Several decades lapsed before Zora Neale Hurston took her rightful place in the American literary pantheon when writers such as Alice Walker (The Color Purple) and Toni Morrison (Beloved) took up the literary torch to celebrate "racial health" rather than continue an embittered diatribe. It was a vindication of Hurston's remarkable life and work that in 1973 Alice Walker erected a gravestone in memory of an extraordinary woman who had languished in such obscurity in her final days as to have been buried in an unmarked grave.

Why did the author of stunning literary works, essays - and even two musicals - simply disappear from the public eye, in her lifetime? How could this happen?

In his afterword to Tell My Horse, Henry Louis Gates Junior suggests that perhaps it was the more popular contemporary ideologies, championed by writers such as Wright, that pushed Hurston out of the popular sphere.

The "not so well-digested Marxism" as Alice Walker puts it.

The visceral social realism of Wright's novel, Native Son, couldn't contrast more starkly with the lyrical celebration of black lives in Hurston's work. Her instinct for seeing and portraying humanity and love transcended the historical and social circumstances of her people's plight; defied the body politic of the male-dominated Harlem Renaissance.
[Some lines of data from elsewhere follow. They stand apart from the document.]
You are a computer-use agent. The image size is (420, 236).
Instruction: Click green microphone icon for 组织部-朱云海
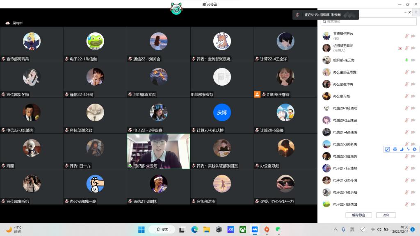pos(406,60)
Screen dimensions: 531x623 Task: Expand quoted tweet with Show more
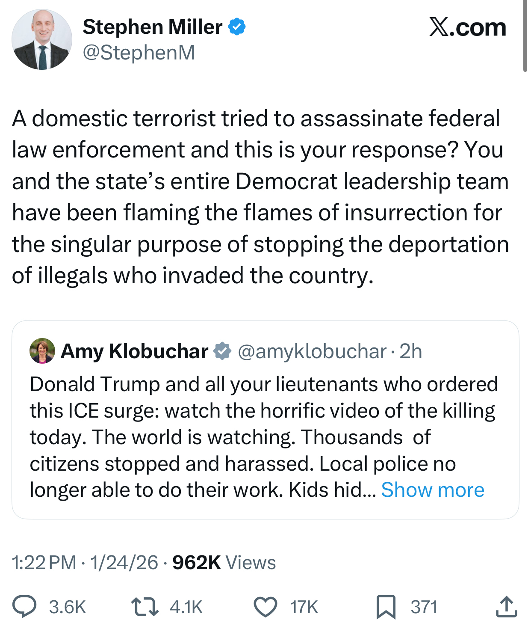432,490
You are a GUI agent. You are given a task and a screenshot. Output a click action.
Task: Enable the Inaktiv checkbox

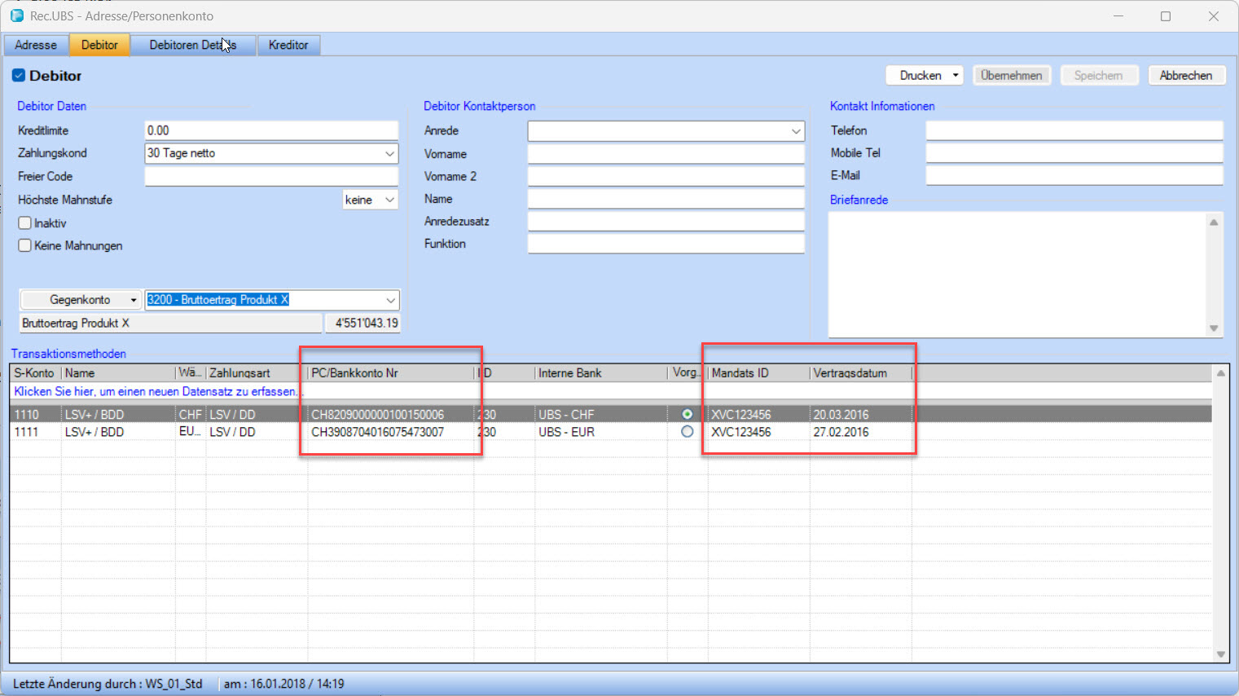25,223
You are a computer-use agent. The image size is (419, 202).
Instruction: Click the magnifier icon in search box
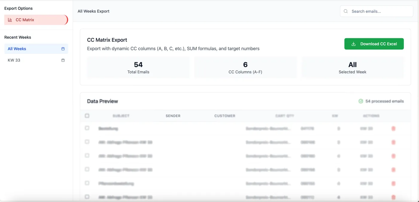pos(346,11)
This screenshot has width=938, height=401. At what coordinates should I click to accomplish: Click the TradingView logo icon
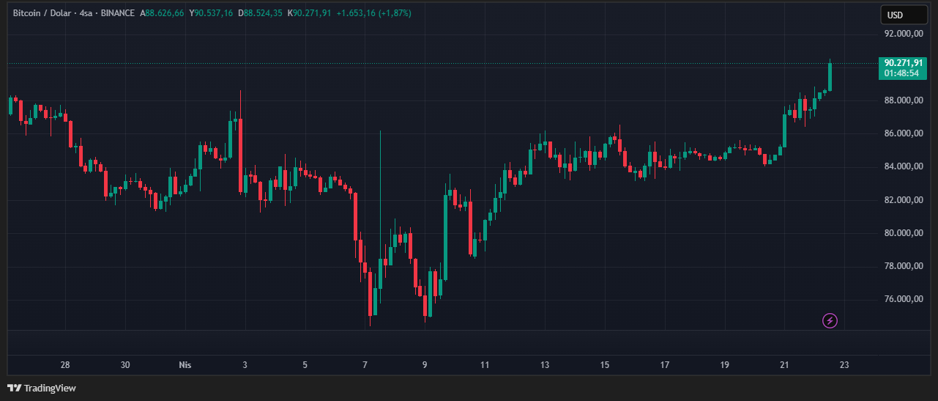coord(13,388)

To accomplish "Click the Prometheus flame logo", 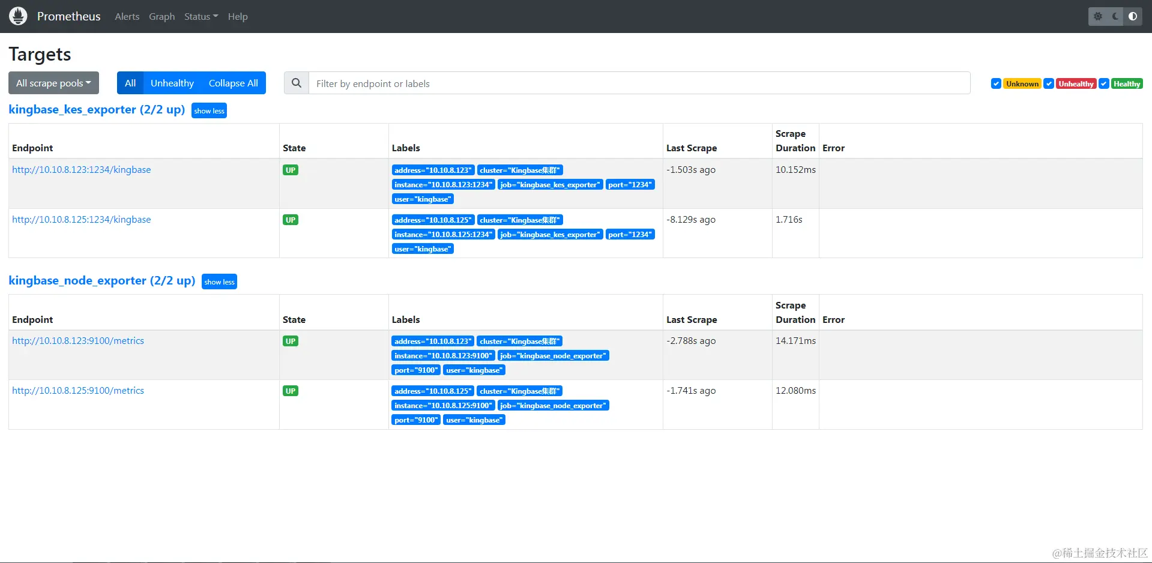I will pos(18,16).
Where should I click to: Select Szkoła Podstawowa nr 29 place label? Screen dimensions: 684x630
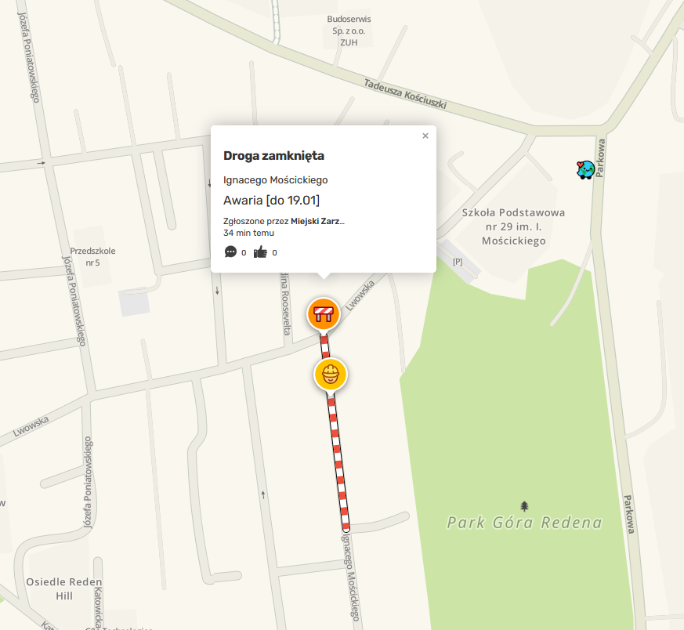513,226
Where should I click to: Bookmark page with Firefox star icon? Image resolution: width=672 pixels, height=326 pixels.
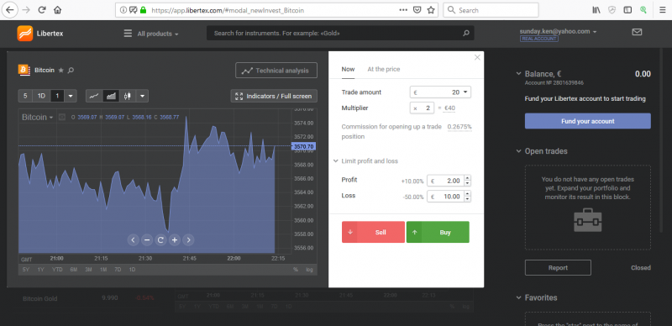[431, 10]
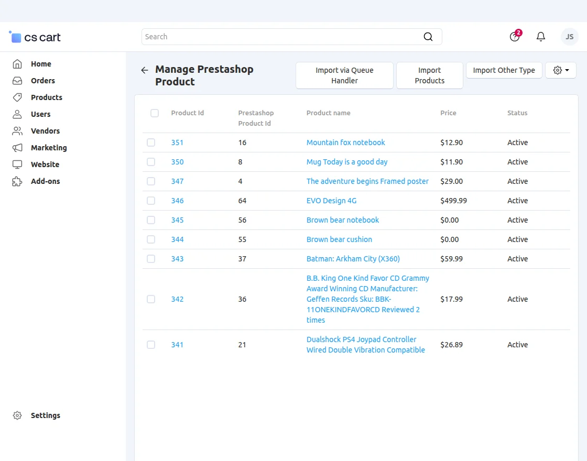Select the Marketing megaphone icon
The height and width of the screenshot is (461, 587).
(17, 147)
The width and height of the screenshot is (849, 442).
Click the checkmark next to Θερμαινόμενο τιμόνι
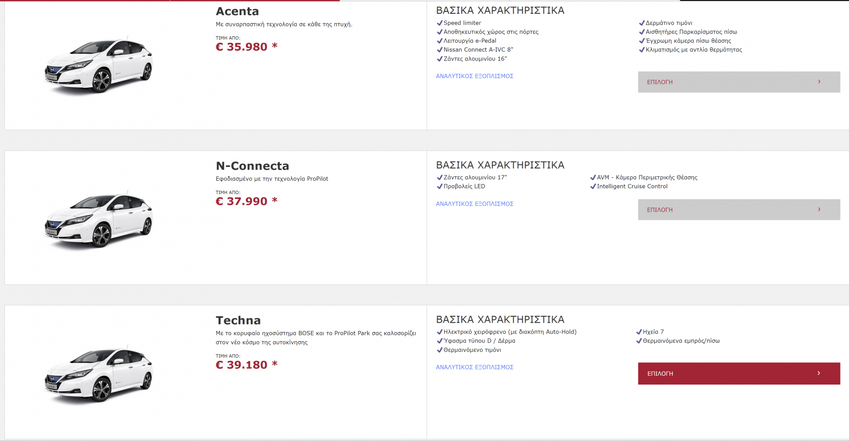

Zora Neale Hurston's work was obscured by a curtain of contemporary racial politics, but once the idealogical fog began to dissipate, her words became visible once again: poetic; joyful.

In an interview, Alice Walker reflects on how Hurston's work is imbued with a wisdom that was sadly ignored in her lifetime, but still rings true today: "Joy in your life is a great victory."


An unmarked grave seems so pitiful, so tragic. But that was not the spirit of Zora Neale Hurston!

It was her mother, Lucy, who always urged her to, "jump at the sun!" And, boy, did she ever.

Like a tree falling in the forest, just because there was no one to hear the great, echoing crash of her departure from our world, doesn't mean she didn't leave an impact, and in doing so pulled back a tangle of branches to shed glorious light on what was once a dark place.